Verifica-se, portanto, que o amor aos animais é condicionado pelos interesses humanos, da mesma forma que o amor e a admiração às árvores e flores – passatempo para os mais ricos (THOMAS, 1988, p. 225-229).

Havia, também, uma divisão para os animais e as plantas. Ambos eram separados em selvagens, que deveriam ser amansados ou eliminados; domésticos, que deveriam ser explorados para fins úteis; e os de estimação, aos quais eram destinados carinho e satisfação emocional (THOMAS, 1988, p. 229).

Do mesmo modo que a floresta era selvagem e hostil, também era quem a habitava, e, para que a civilidade fosse alcançada, era necessária a destruição das florestas e consequente domesticação de quem a habitava. Assim, no século XVIII, em nome do progresso, os bosques e as florestas se transformam em áreas agricultáveis, de pastagens ou apenas clarões, para que a civilização chegasse a esses locais (THOMAS, 1988, p. 231-233).

No século XVIII, inicia-se uma mudança de perspectiva em relação à natureza (THOMAS, 1988, p. 307-309). Com a diminuição das áreas de matas, as florestas deixam de atemorizar e se tornam valiosas, transformando-se em fontes de deleite e inspiração para as pessoas (THOMAS, 1988, p. 253). As árvores passam a ser amadas pela sua utilidade – pois geram lucro – e beleza, além de significarem um vínculo com a eternidade e com o divino

(algumas remontavam ao dilúvio bíblico), a associação das árvores com o passado torna-se valiosa (THOMAS, 1988, p. 259-266).

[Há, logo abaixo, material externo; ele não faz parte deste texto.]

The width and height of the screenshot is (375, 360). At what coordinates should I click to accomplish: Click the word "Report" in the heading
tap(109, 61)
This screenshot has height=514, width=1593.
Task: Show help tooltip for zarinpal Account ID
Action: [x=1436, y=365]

As montanhas que antes eram consideradas bestiais e feias, começam a ser admiradas, sob o argumento de utilidade e agradável diversidade. A natureza passa, então, a ser considerada bela e benéfica, pois que possuía uma espécie de poder espiritual sobre as pessoas, além de ser um lugar de privacidade, motivo pelo qual deveria ser resguardada (THOMAS, 1988, p. 309). A natureza melhorada significava, nesta nova perspectiva, uma natureza destruída. Emergia-se, assim, a necessidade dos urbanos de voltarem às terras selvagens, para se reconciliarem e se regenerarem espiritualmente, antes que todas as áreas selvagens fossem destruídas pelo progresso (THOMAS, 1988, p. 315-318). É nesse cenário que o Direito precisa intervir, regulamentando o que sobrou do mundo natural.